Extracted data entries
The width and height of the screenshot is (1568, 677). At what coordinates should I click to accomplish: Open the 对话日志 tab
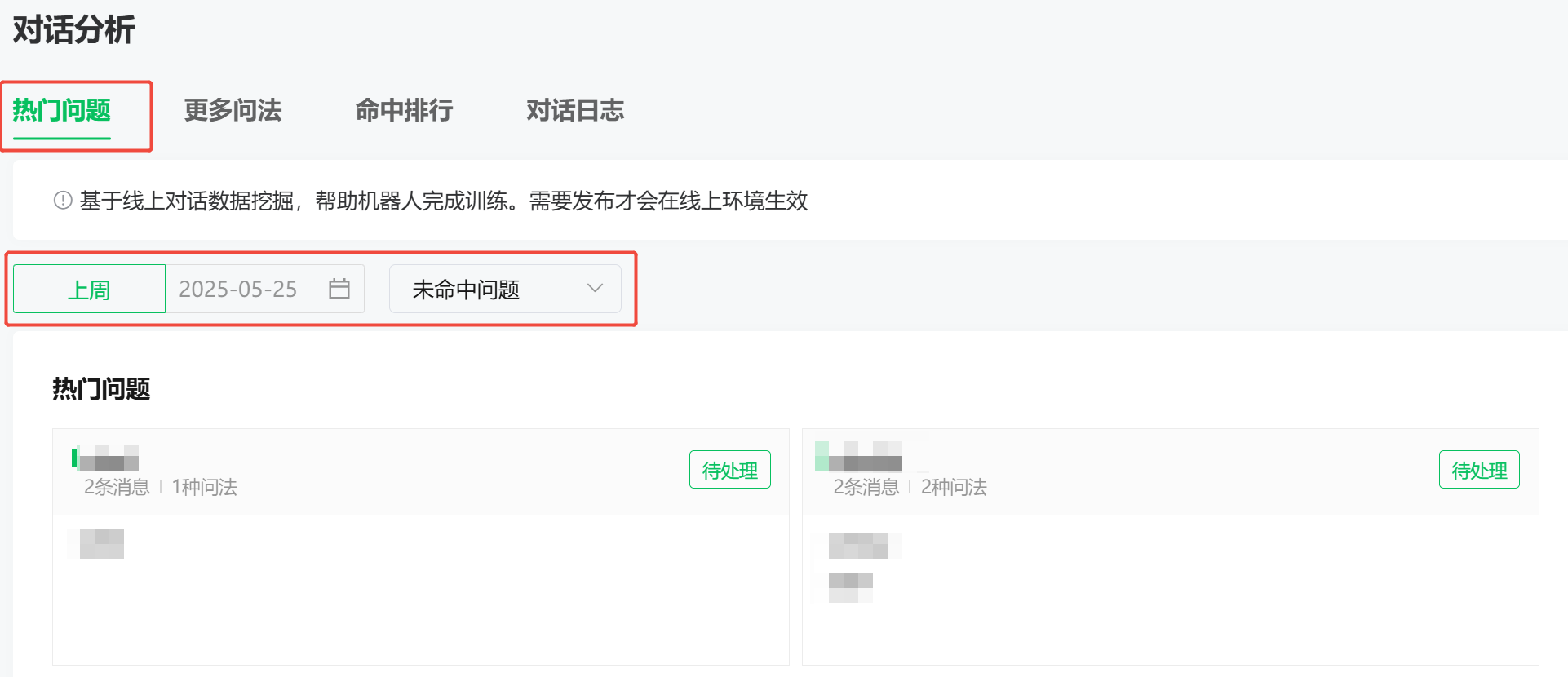pos(575,110)
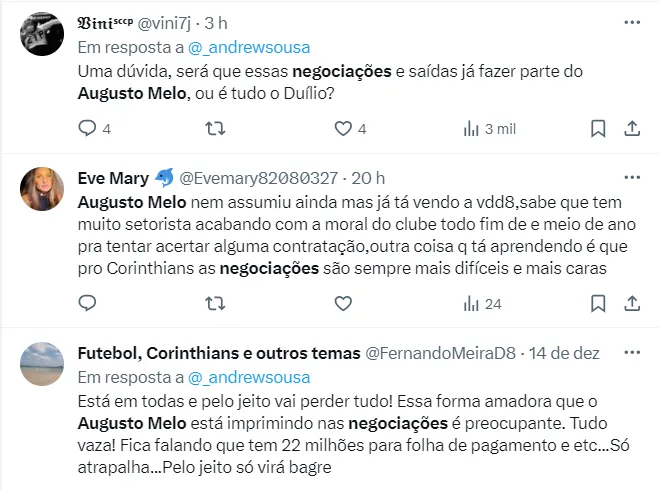Like Eve Mary's tweet
Screen dimensions: 659x491
pos(343,302)
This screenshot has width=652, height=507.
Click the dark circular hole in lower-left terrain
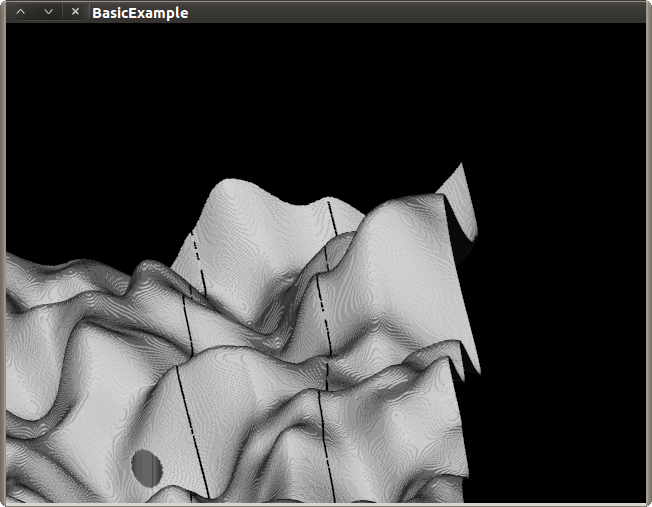coord(147,465)
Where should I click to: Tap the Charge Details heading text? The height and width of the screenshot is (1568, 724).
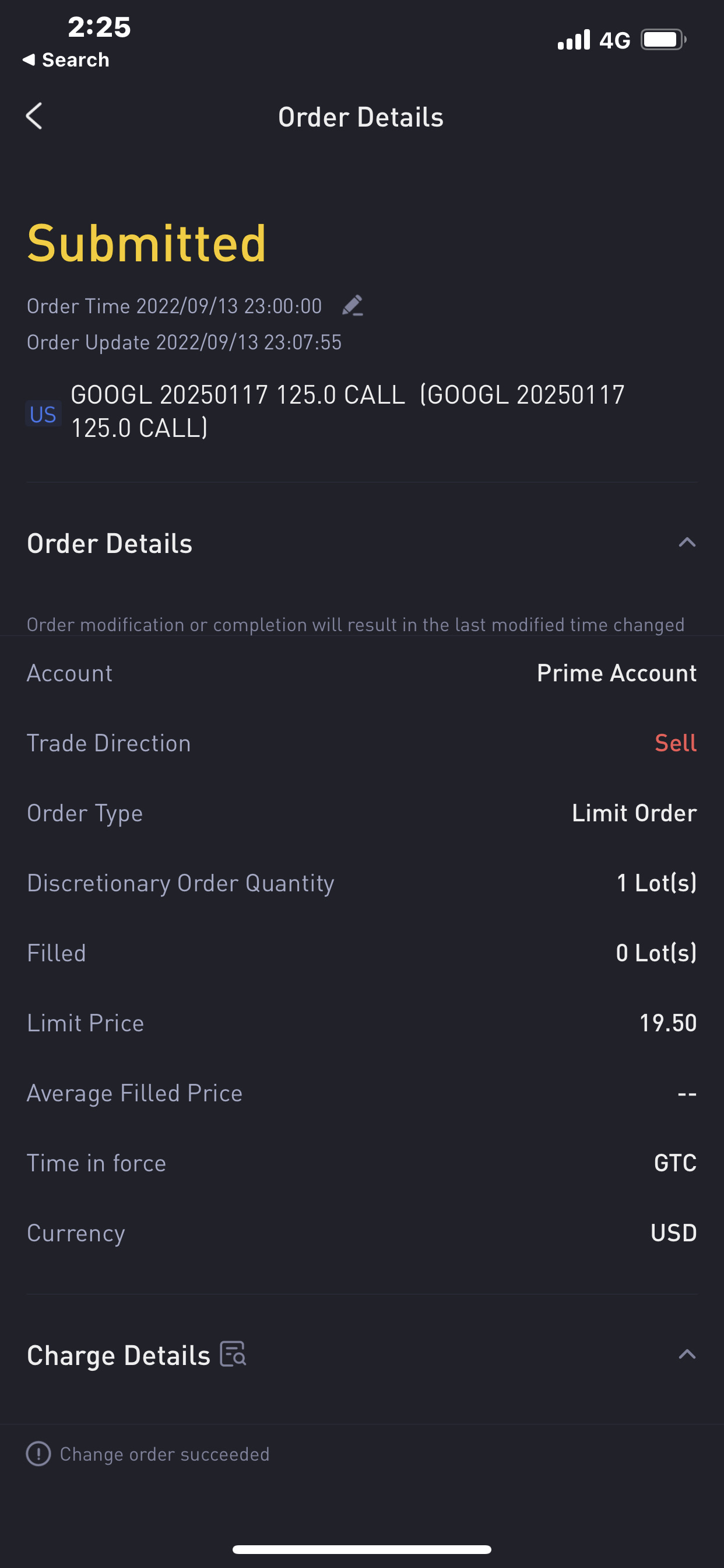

- [Exercise]
All of the data, minus its pictures, should be repeated exactly.

- [Written response]
The width and height of the screenshot is (1568, 677). At what coordinates should I click to accomplish: Open the 对话日志 tab
pos(575,110)
Like Eve Mary's tweet
Screen dimensions: 659x491
pos(343,302)
This screenshot has width=652, height=507.
Click the dark circular hole in lower-left terrain
coord(147,465)
Where should I click to: Tap the Charge Details heading text? The height and width of the screenshot is (1568, 724).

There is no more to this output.